Robert De Niro, que outrora foi o Vito Corleone na trilogia do Poderoso Chefão, agora interpreta outro chefão, o Al Capone. Ele dá ao personagem seu típico ar caricato, com expressões que misturam bom humor e sadismo psicopata. Ele caiu como uma luva no papel. É um criminoso que cinicamente debocha da justiça, sempre confiante que pode corromper tudo e todos, e sua derrota mostra que ocasionalmente alguém com determinação consegue vencer o pântano da corrupção no sistema.
Al Capone, porém, só foi possível por causa da imbecilidade dos políticos que decretaram algo tão tosco como a Lei Seca. A Lei Seca é um grande exemplo de que não adianta impor certas proibições arbitrárias à sociedade, pois a sociedade reagirá por meio da clandestinidade. A máfia de bebidas surgiu por causa desta lei e, em consequência, um mundo de violência.

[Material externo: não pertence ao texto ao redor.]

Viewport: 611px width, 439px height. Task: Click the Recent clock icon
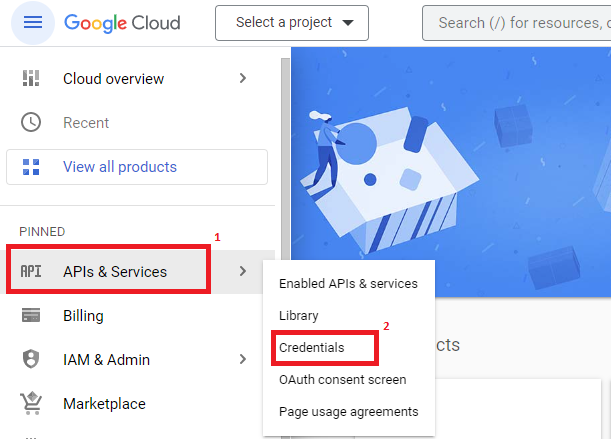31,123
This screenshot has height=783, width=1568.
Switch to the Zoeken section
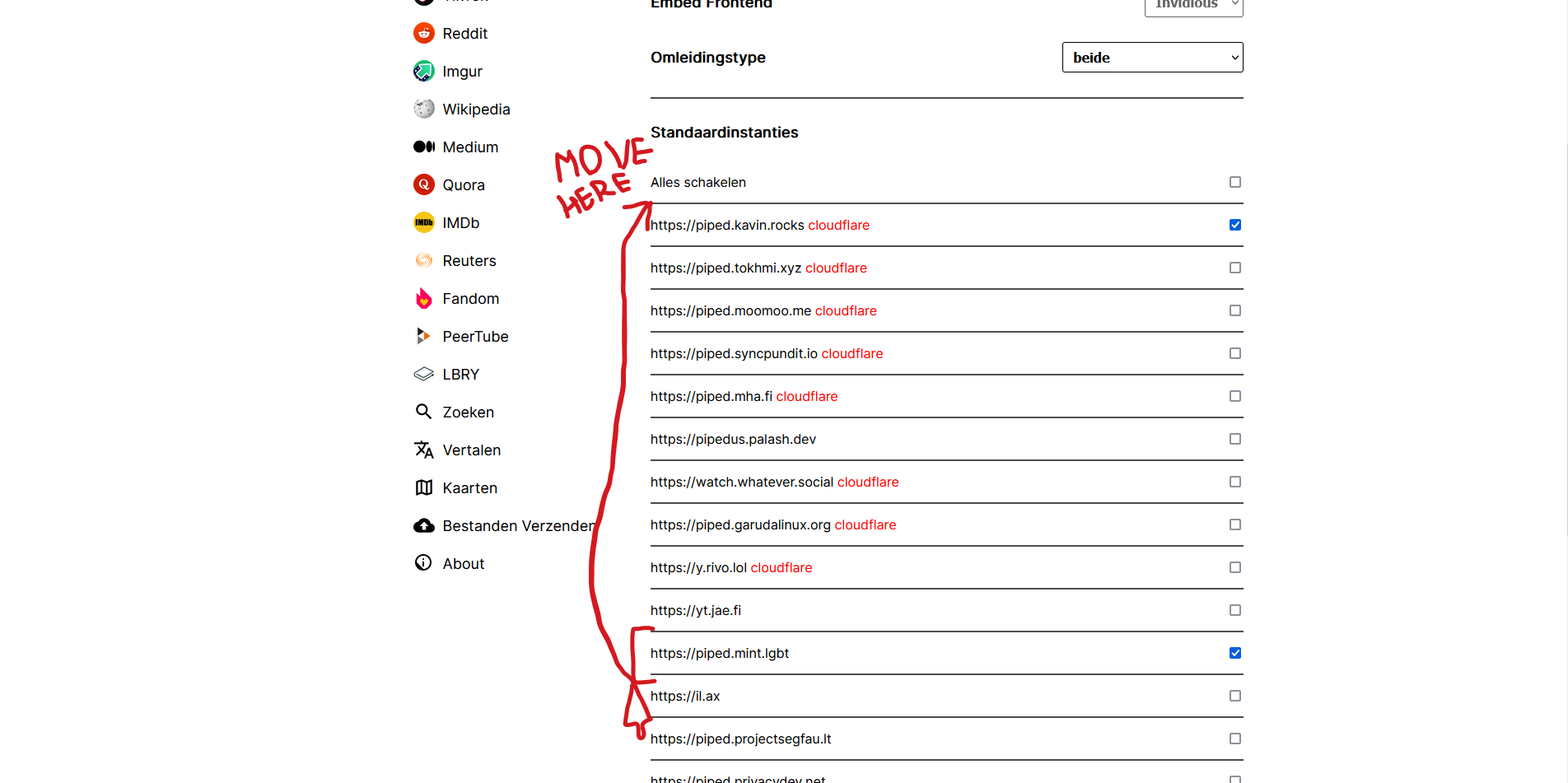point(468,412)
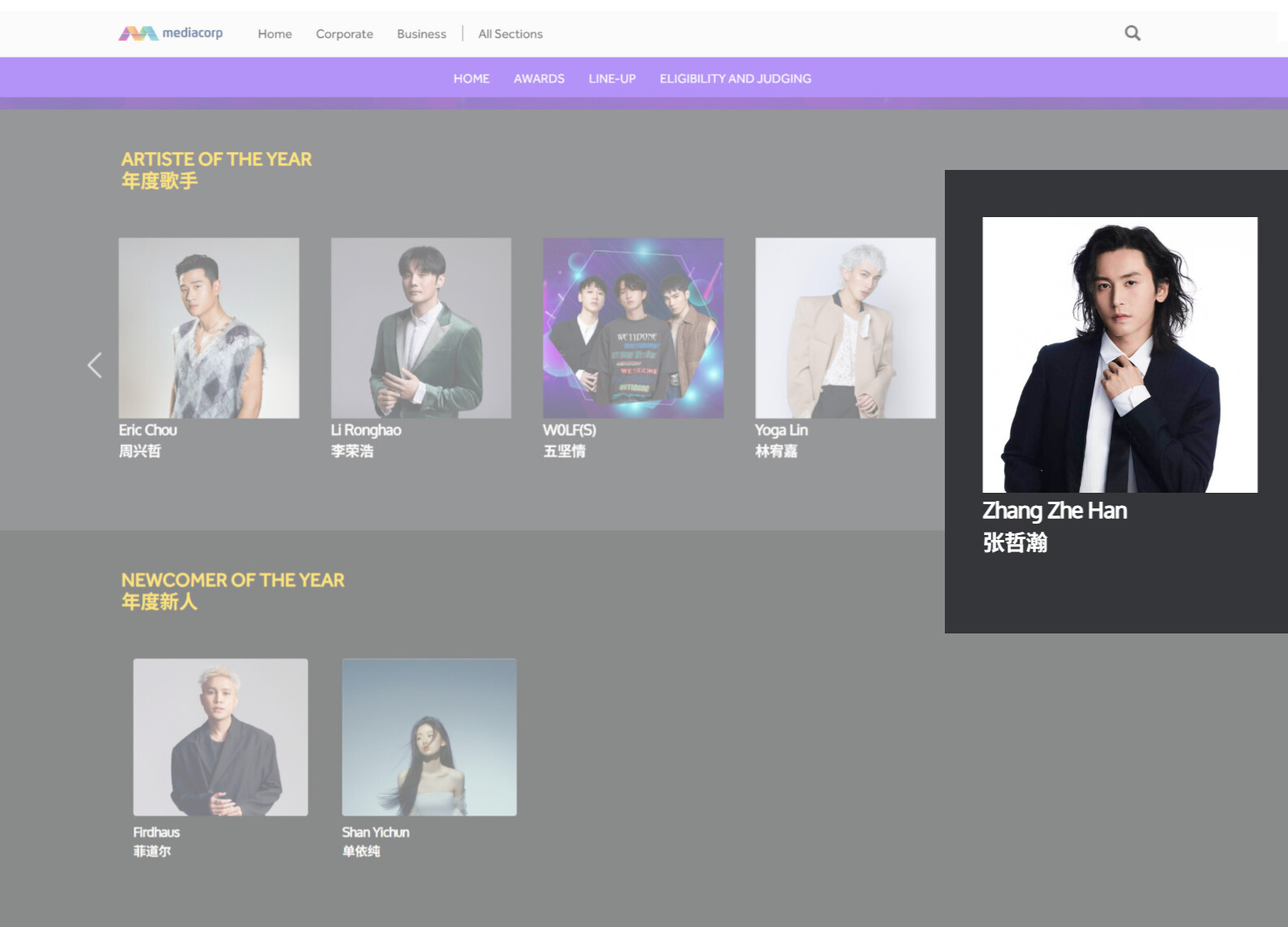This screenshot has height=927, width=1288.
Task: Select Li Ronghao's photo
Action: (420, 328)
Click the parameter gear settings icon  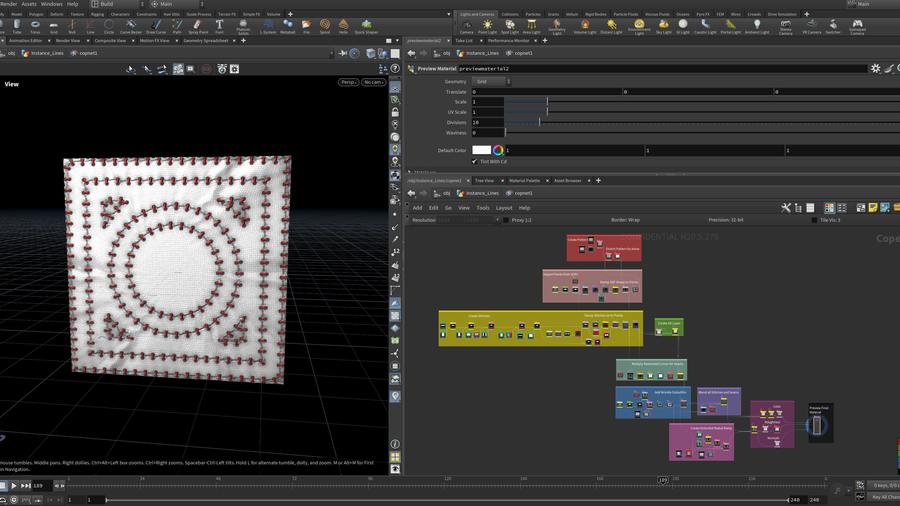click(875, 69)
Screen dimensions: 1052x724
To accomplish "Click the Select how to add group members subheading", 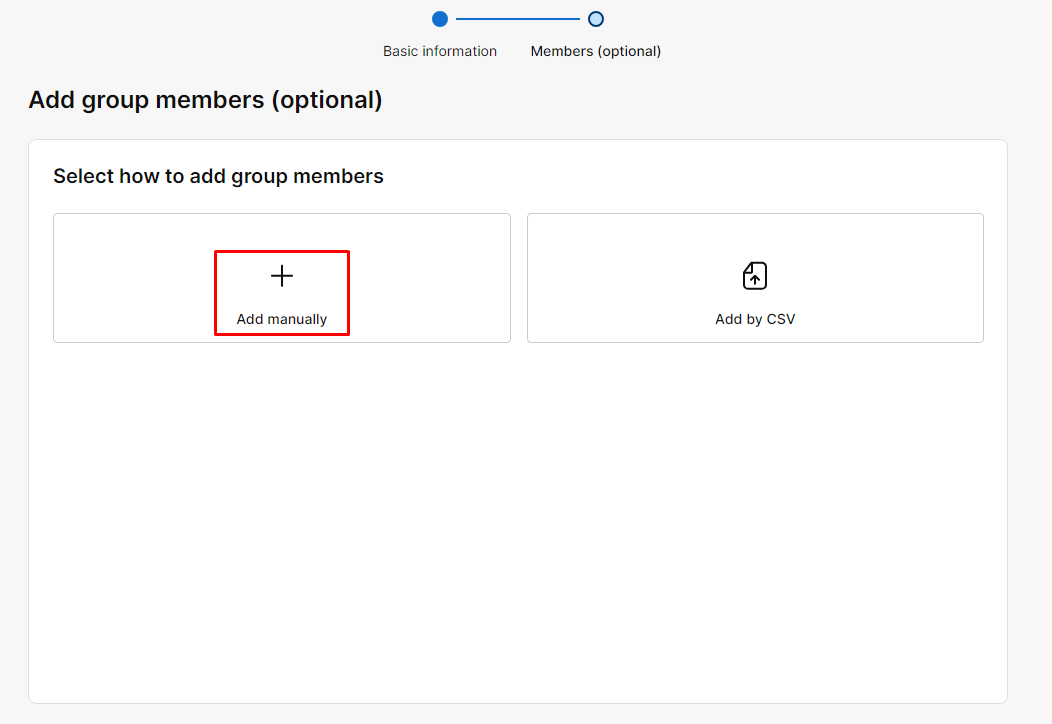I will pos(218,176).
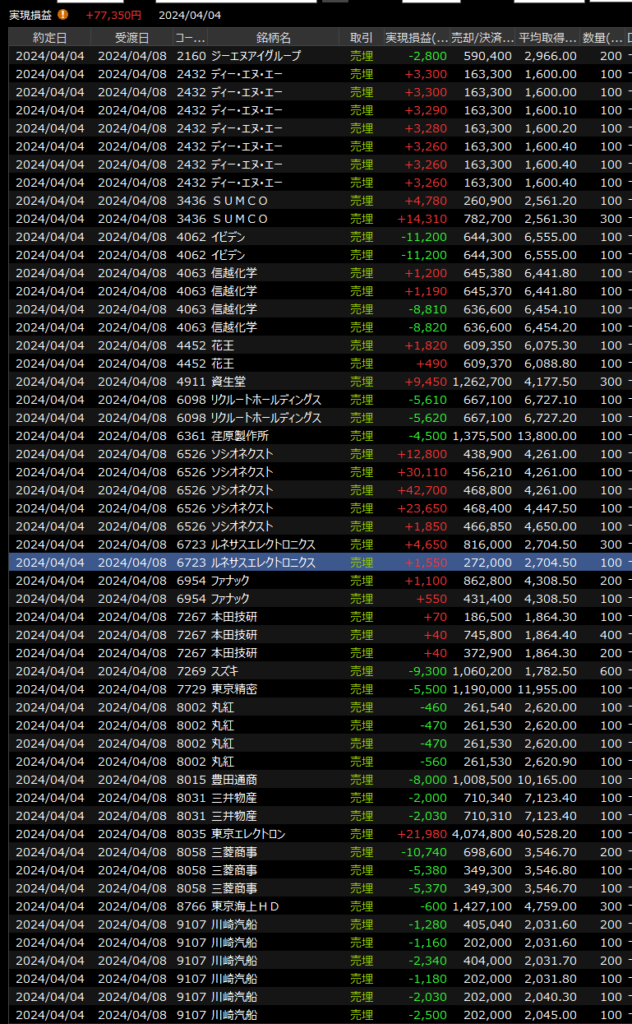
Task: Click the 数量 column header
Action: pyautogui.click(x=603, y=37)
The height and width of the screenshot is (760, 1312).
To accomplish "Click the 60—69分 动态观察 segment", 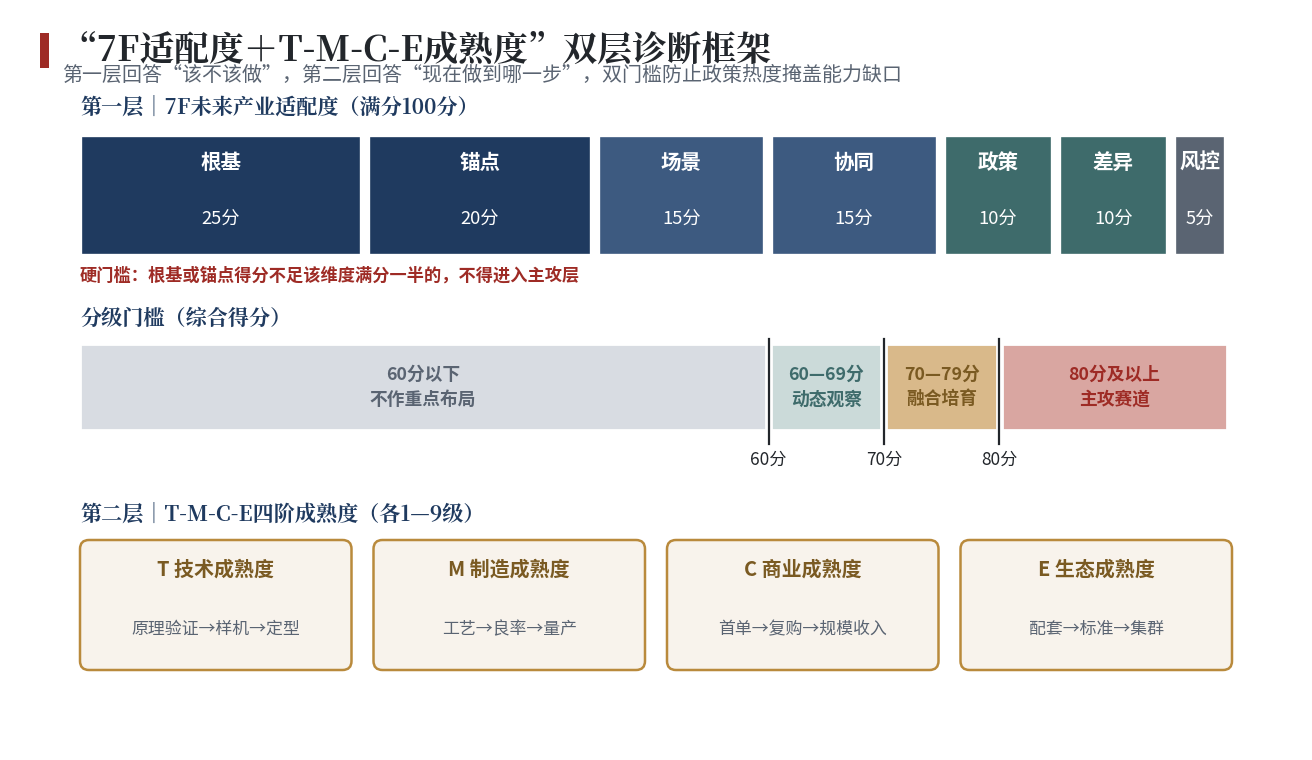I will 826,387.
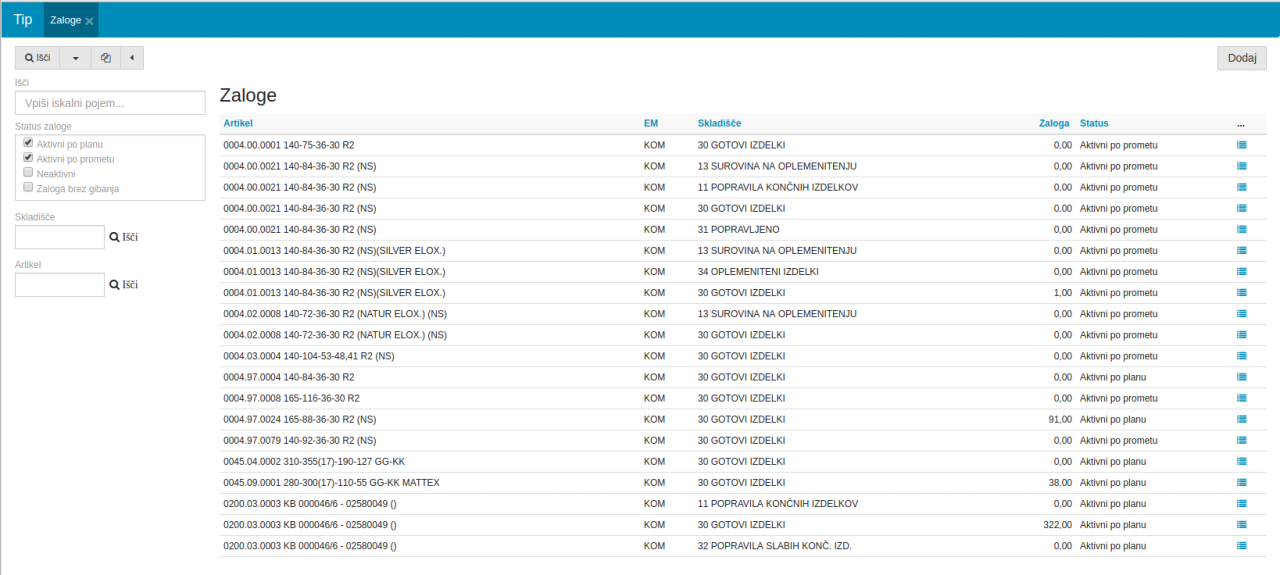
Task: Open the Tip menu in top bar
Action: [x=22, y=20]
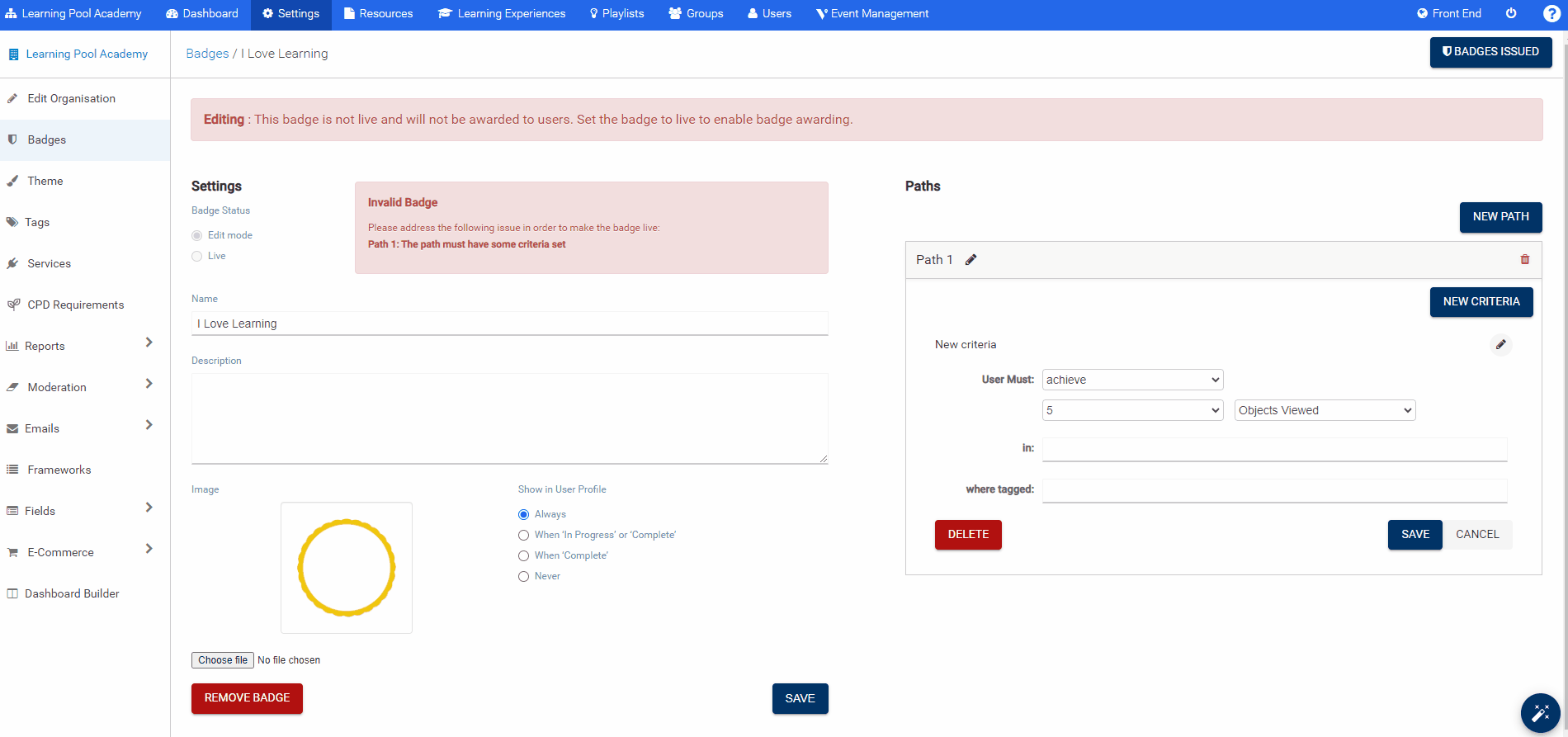Open the achieve User Must dropdown
The image size is (1568, 737).
coord(1132,380)
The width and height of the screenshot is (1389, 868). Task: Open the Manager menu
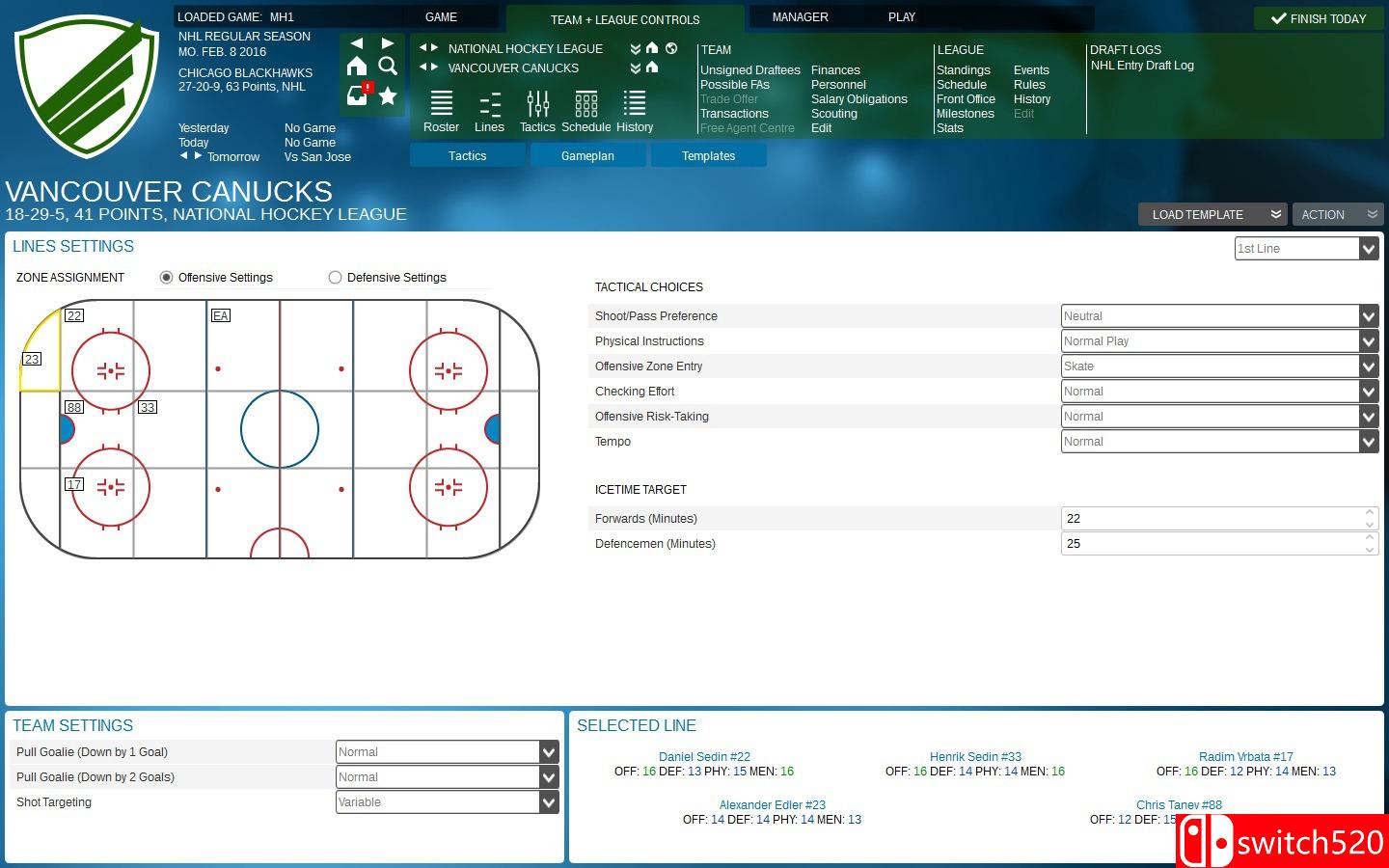[800, 17]
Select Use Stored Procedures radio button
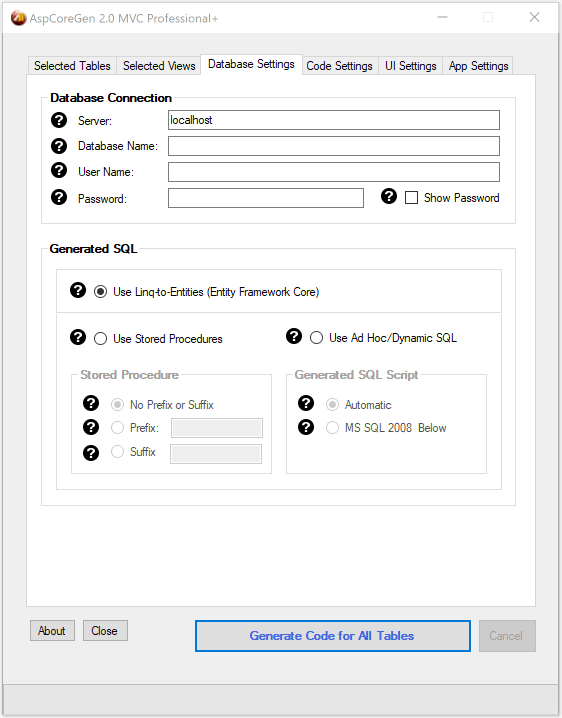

Ironicamente, os próprios Intocáveis, que lutaram tão devotadamente contra a máfia das bebidas, são algumas vezes vistos a consumir bebidas. Numa cena um tanto cômica, Oscar Wallace dá um golinho num tonel de bebida que estava vazando e até o sério Malone guarda uma garrafa escondida na cozinha e antes de sua morte vemos ele encher um copo.
Por fim, também merece menção a inesquecível trilha sonora, composta pelo profícuo e talentoso Ennio Morricone. As músicas vão do drama à ação e a música "On The Rooftops" é reconhecida por qualquer pessoa hoje em dia. Quem ouve pode até não saber ou lembrar de onde vem, mas dirá que já ouviu em algum lugar.